Other Style Guide related conventions that would benefit from a repository other than CLDR
The Style Guide defines a preferred structure for publications with specific guidance for several topics, such as:
- Design of covers and information bits on it
- ditto for title pages
- Preliminary pages and end-matter (SG, 5.3)
- Preferred design of tables of contents
- Preferred design of bibliographies
- Preferred design of the index
- Layout and presentation of main text (SG, 5.4)
- Preferred design of lists (numbered, unnumbered etc.)
This information would best be made available to all interested users in the form of templates. It is understood that at least initially they would have to be text processing system dependent, but progress is to be expected in this field. These localized templates could possibly also be included in the install packs, since they would have a significant market.
Personal names
ISO TC 37 "Terminology and other language and content resources" is in the process of starting a new work item on proper names that could conceivably touch all of the following areas related to personal names.
The use of personal names can be addressed in parallel from three points of view:
How to spell a person's name right
The right for proper spelling of personal names has been addressed by a number of worldwide or multi-lateral and even bi-lateral treaties between European countries. The implementation of these treaties is, however, in its infancy, even for a treaty that has been signed already in 1973 (CIEC/ICCS convention No. 14). The legal implications of the resulting lack of interoperability between various registers, particularly the public registers, are significant. Since the Universal Character Set (ISO/IEC 10646 and The Unicode Standard) have removed the technological obstacles that were prevalent in the past, there is no justification not to proceed in defining the multilingual European Latin character repertoire for eGovernment and the transliteration schemes for at least the scripts that are used for the official languages of the European Union. Attempts have been made to define European repertoires, notably in CWA 13873:2000, Multilingual European Subsets in ISO/IEC 10646-1, but that would clearly need to be updated and refined.

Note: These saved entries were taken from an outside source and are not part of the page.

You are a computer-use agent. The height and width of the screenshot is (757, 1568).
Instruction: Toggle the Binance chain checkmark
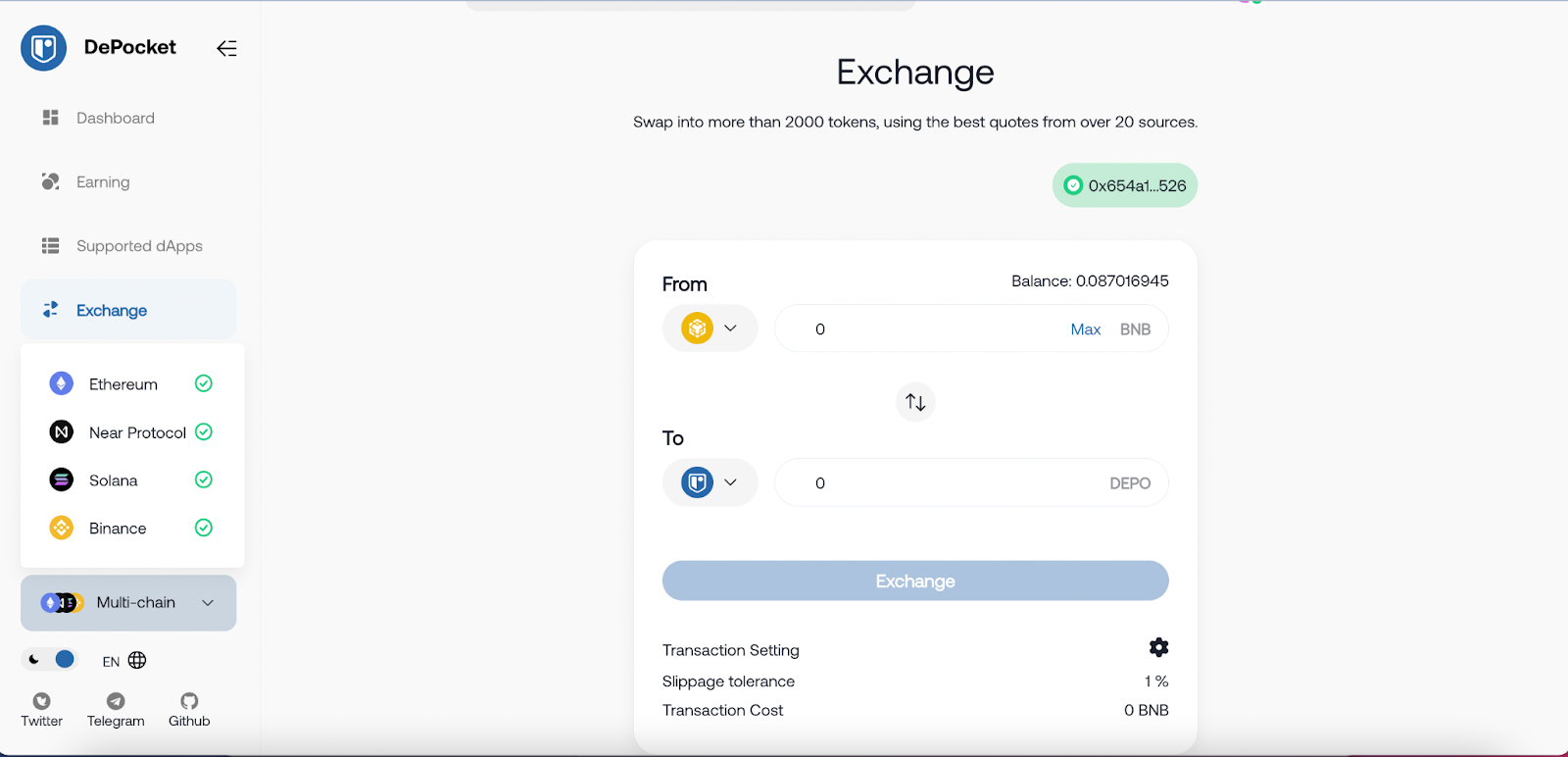(x=204, y=528)
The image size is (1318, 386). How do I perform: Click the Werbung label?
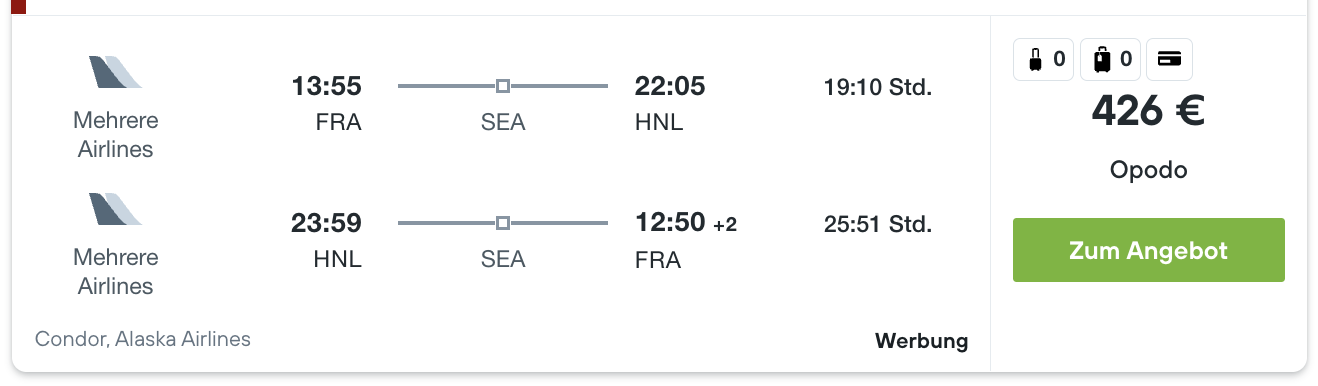pos(922,341)
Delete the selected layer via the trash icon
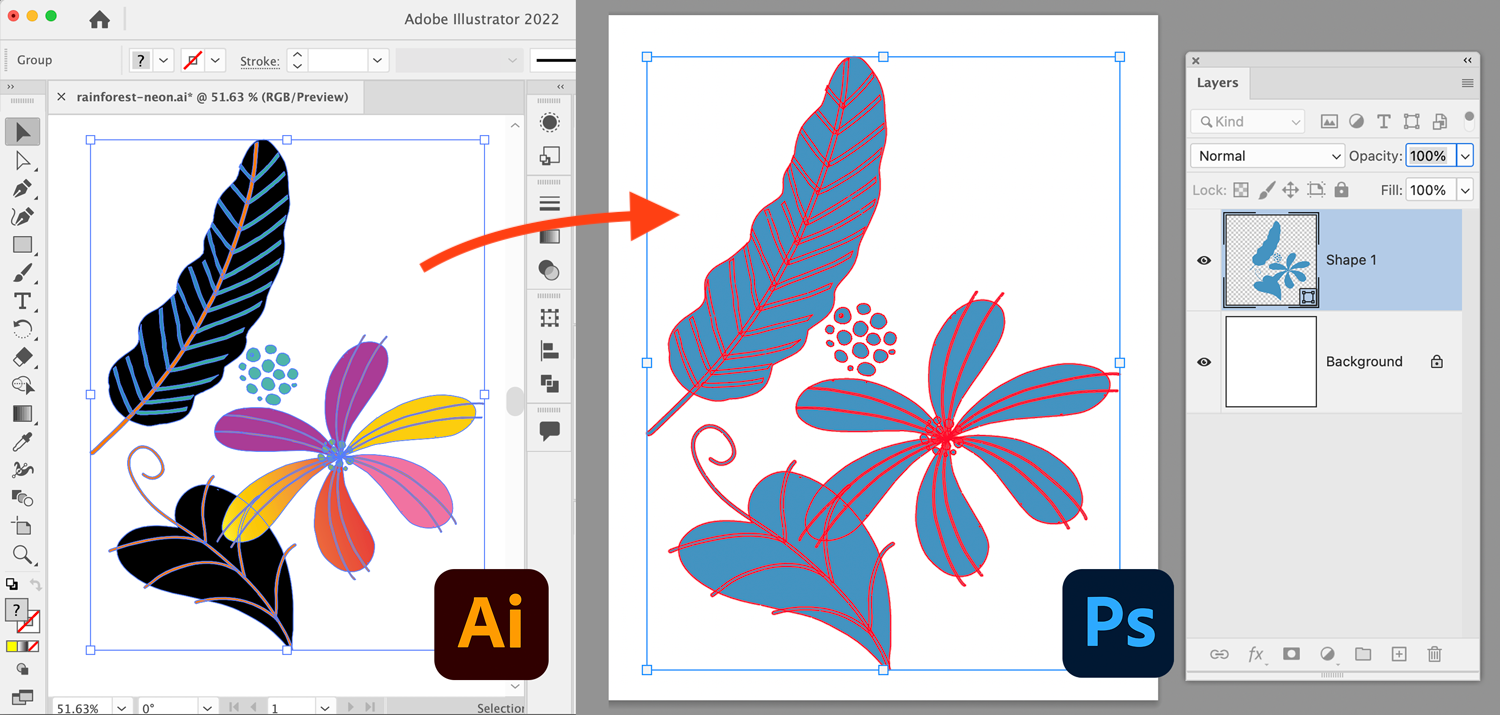 click(1435, 654)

How to express the name properly in a given context
The names in Europe have different structures and often consist of multiple elements that are either required or can be left out in a given context. The elements include, in addition to or in lieu of the "ordinary" given and family names, patronymicons and/or matronymicons and various common name affixes. The ordering of these is often dependent on the usage environment: formal, normal or informal. Furthermore, capitalization of the first letter of a name component is culture dependent, and in certain cultures the name or the primary identifying element is routinely written in capital letters in both formal and normal usage.

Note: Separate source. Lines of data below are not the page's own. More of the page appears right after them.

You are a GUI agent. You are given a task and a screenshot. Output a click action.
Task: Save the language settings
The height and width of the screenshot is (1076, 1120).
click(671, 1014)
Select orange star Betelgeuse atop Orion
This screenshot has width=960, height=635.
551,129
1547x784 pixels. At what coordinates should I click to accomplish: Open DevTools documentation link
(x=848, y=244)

Whether and how the name will change after marriage is defined in the national laws, and the rules are far from identical. It can only be stated that a person's name may change either at his or her own initiative or following formal regulations covering the changes in the person's family status.
An initial approach to name ordering has been under discussion in the CLDR technical committee, but no decisions have been made yet. Experimentation in this area would be most welcome, and it could contribute significantly to the ISO TC 37 work mentioned earlier.
How to address a person properly in a given context
The addressing of a person at the right level of formalism in a given situation can be a delicate question. It is relatively easy to define the rules (CLDR-like) for addressing a person in a given language/country in situations categorized as formal, normal or informal, but the identification of these situations falls into the area of soft cultural elements. Too much or too little formality are both seen as offending by many recipients. If the titles of the person are known, he or she expects them to be used properly.
The salutations used in the beginning and at the end of various types of letters vary also considerably from country to country and language to language. The underlying issues are here similar to but somewhat less severe than those in the case of addressing a person.